**ESERCIZI PROPOSTI:**
a. Rispondi in base all'estratto fornito:
(i) Quanti anni ha Elia Vargiu?
(ii) Con chi vive oggi nella Capanna di Betlemme di Rimini?
(iii) Quale ruolo ha Antonio De Filippis nella Comunità?
b. Riscrivi il tratto dell'estratto fornito che va da "Essere a Gerusalemme" fino a "fazione esse siano.", scambiando "Gerusalemme" con "Nazaret".

**ESTRATTO FORNITO:**
-- -- --
Essere a Gerusalemme oggi ti insegna che la realtà non è mai facile da interpretare. In questo crocevia di culture e religioni, in questa Terra Santa dalla spiritualità profonda, ti accorgi che la storia è fatta dalle decisioni degli uomini e che l’unica scelta possibile per un mondo giusto e di pace è stare dalla parte delle vittime, di qualsiasi fazione esse siano.
Lo sa bene Elia Vargiu, 24 anni, nato e cresciuto in una casa famiglia della Comunità Papa Giovanni XXIII di Cagliari. Dopo esperienze in Grecia con "Operazione Colomba", e poi in Iraq, Marocco e Cipro, oggi vive nella Capanna di Betlemme di Rimini insieme ai senza fissa dimora. Da poco è rientrato da un’esperienza in Israele che gli ha cambiato lo sguardo.
«Ho dovuto riflettere molto prima di partire» – racconta. «Ho sempre avuto il desiderio di vivere con i Palestinesi e di condividere le loro sofferenze. Mi pesava l’idea di stare dalla parte dell’oppressore. Poi, parlando con Antonio De Filippis, responsabile della Comunità per il Medio Oriente, ho capito quanto fosse importante una presenza anche sul lato israeliano.»
Già prima del viaggio, Elia si mette in contatto con alcuni obiettori di coscienza israeliani: pochissimi giovani che, pur di non combattere, accettano il carcere. «Sapere che esistono ha modificato la mia prospettiva» – spiega.
Arrivato a Gerusalemme – dopo ritardi dovuti all’attacco iraniano e a difficoltà logistiche – rimane sorpreso dalla normalità di una vita quotidiana protetta da un ottimo sistema antimissile. Gaza e la Cisgiordania occupata sono a un passo da lì, ma le brutalità commesse dall’altra parte quasi non si percepiscono.
-- -- --
**ESTRATTI DEL DATASET:**
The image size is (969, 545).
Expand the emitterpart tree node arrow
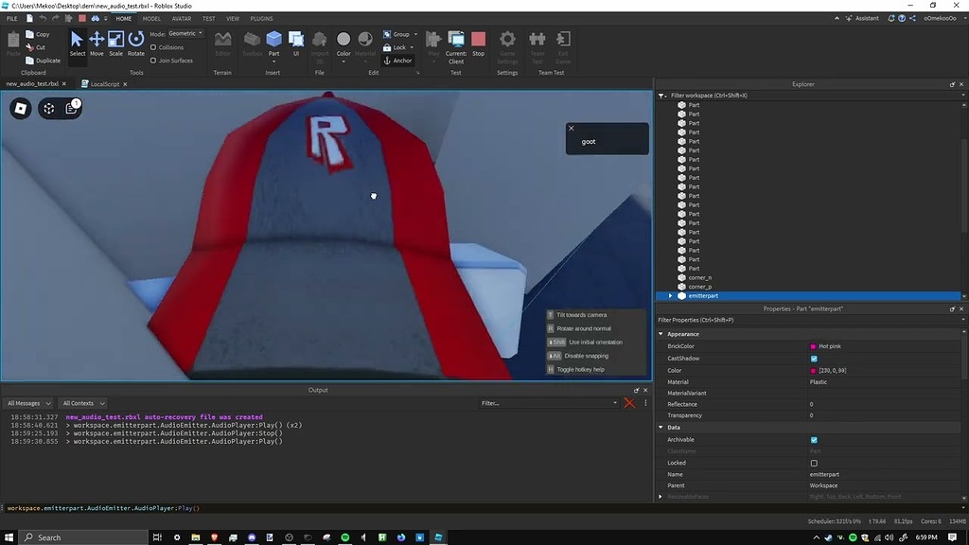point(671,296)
-- -- --
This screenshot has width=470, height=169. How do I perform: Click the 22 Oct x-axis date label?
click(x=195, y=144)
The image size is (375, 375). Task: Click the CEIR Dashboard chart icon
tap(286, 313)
-- -- --
**RISPOSTE FORNITE:**
a.
(i) 24 anni.
(ii) Con i senza fissa dimora.
(iii) È responsabile della Comunità per il Medio Oriente.

b.
Essere a Nazaret oggi ti insegna che la realtà non è mai facile da interpretare. In questo crocevia di culture e religioni, in questa Terra Santa dalla spiritualità profonda, ti accorgi che la storia è fatta dalle decisioni degli uomini e che l’unica scelta possibile per un mondo giusto e di pace è stare dalla parte delle vittime, di qualsiasi fazione esse siano.